[Saved entries]
━━━━

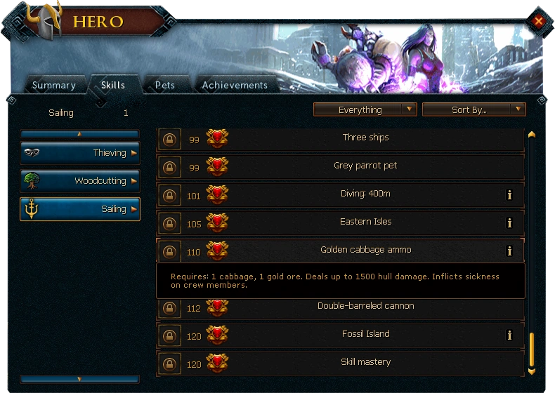The width and height of the screenshot is (555, 393).
Task: Click the Golden cabbage ammo info icon
Action: (509, 251)
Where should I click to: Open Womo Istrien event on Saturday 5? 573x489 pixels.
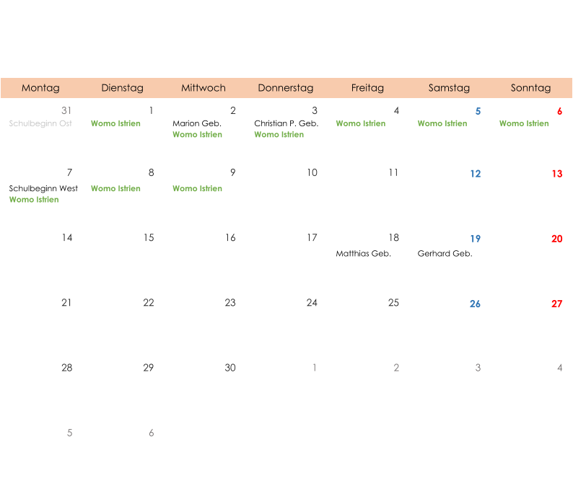point(442,123)
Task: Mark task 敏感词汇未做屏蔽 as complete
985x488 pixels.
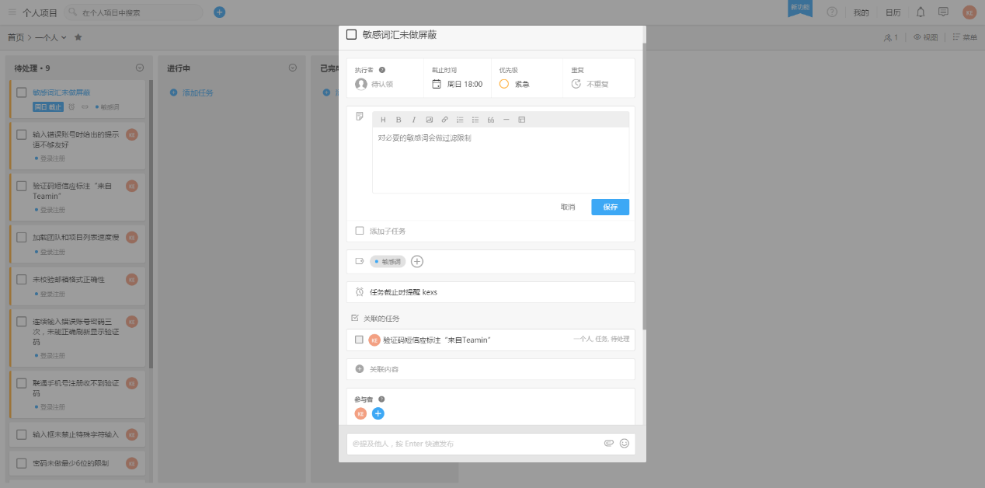Action: [x=351, y=34]
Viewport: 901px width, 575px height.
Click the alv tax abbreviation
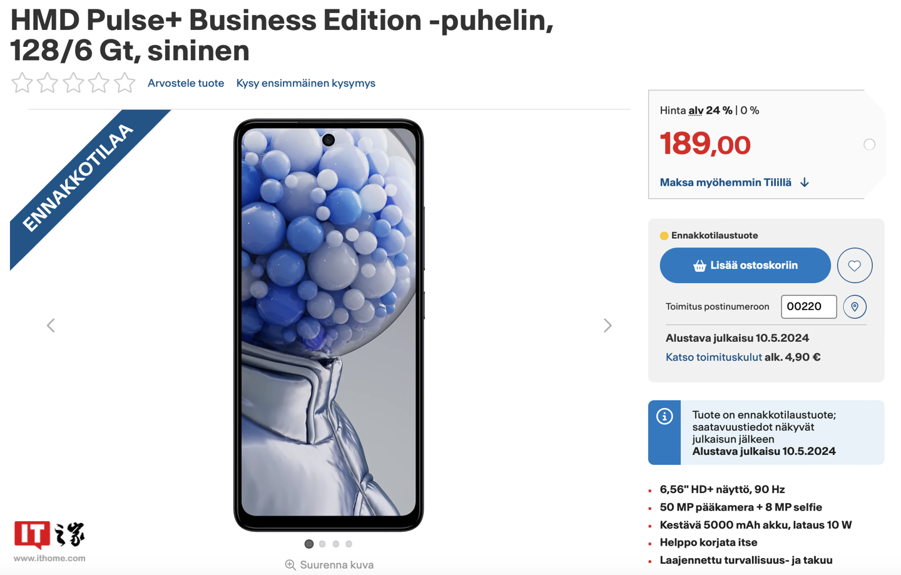pos(696,111)
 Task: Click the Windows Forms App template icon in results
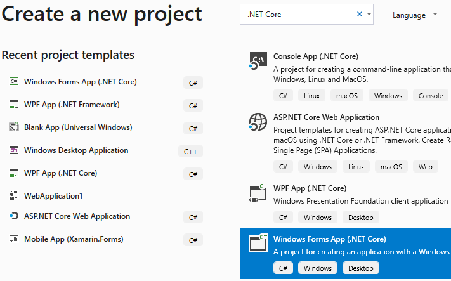click(258, 244)
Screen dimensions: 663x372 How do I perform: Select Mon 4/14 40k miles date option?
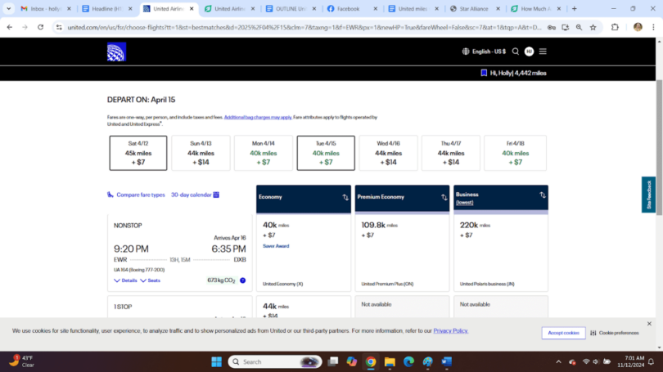click(x=263, y=153)
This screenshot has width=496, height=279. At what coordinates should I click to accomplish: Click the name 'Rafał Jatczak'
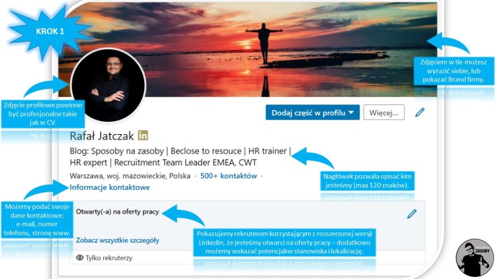coord(102,136)
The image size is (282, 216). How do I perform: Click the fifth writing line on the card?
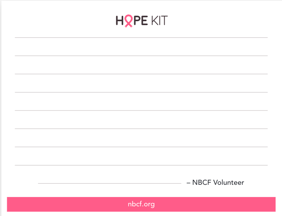click(x=141, y=111)
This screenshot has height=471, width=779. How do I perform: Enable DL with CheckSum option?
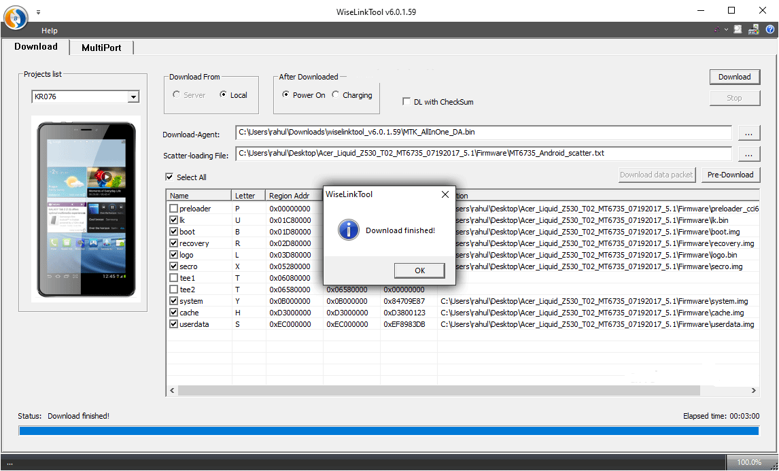tap(407, 102)
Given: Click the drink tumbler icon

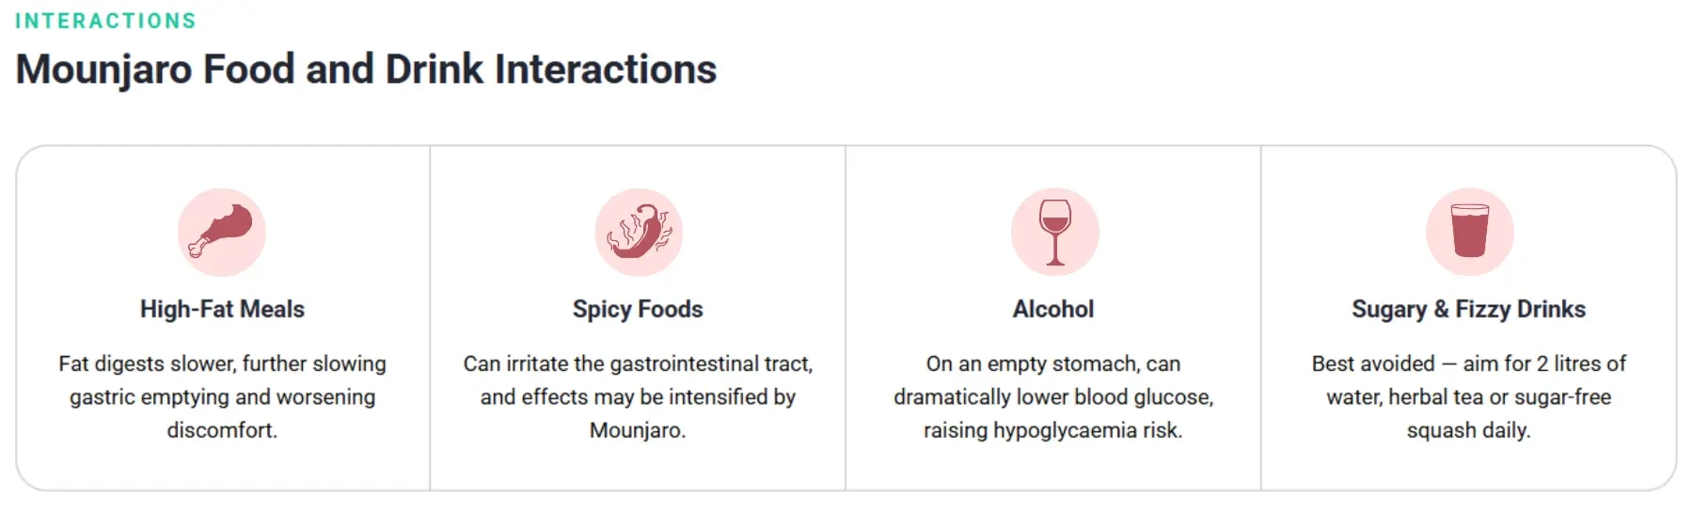Looking at the screenshot, I should tap(1470, 233).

━━━━

Exercise directions
Exactly the lines from the line that contains "This screenshot has width=496, height=279." through the last line above, and no other lines, must be output, with pictures excluded.

Final answer
This screenshot has width=496, height=279. At what coordinates should I click to accomplish: Click the name 'Rafał Jatczak'
coord(102,136)
The image size is (282, 216). How do I perform: Click the fifth writing line on the card?
click(x=141, y=111)
This screenshot has height=471, width=779. How do I perform: Enable DL with CheckSum option?
tap(407, 102)
Given: Click the drink tumbler icon

Looking at the screenshot, I should tap(1470, 233).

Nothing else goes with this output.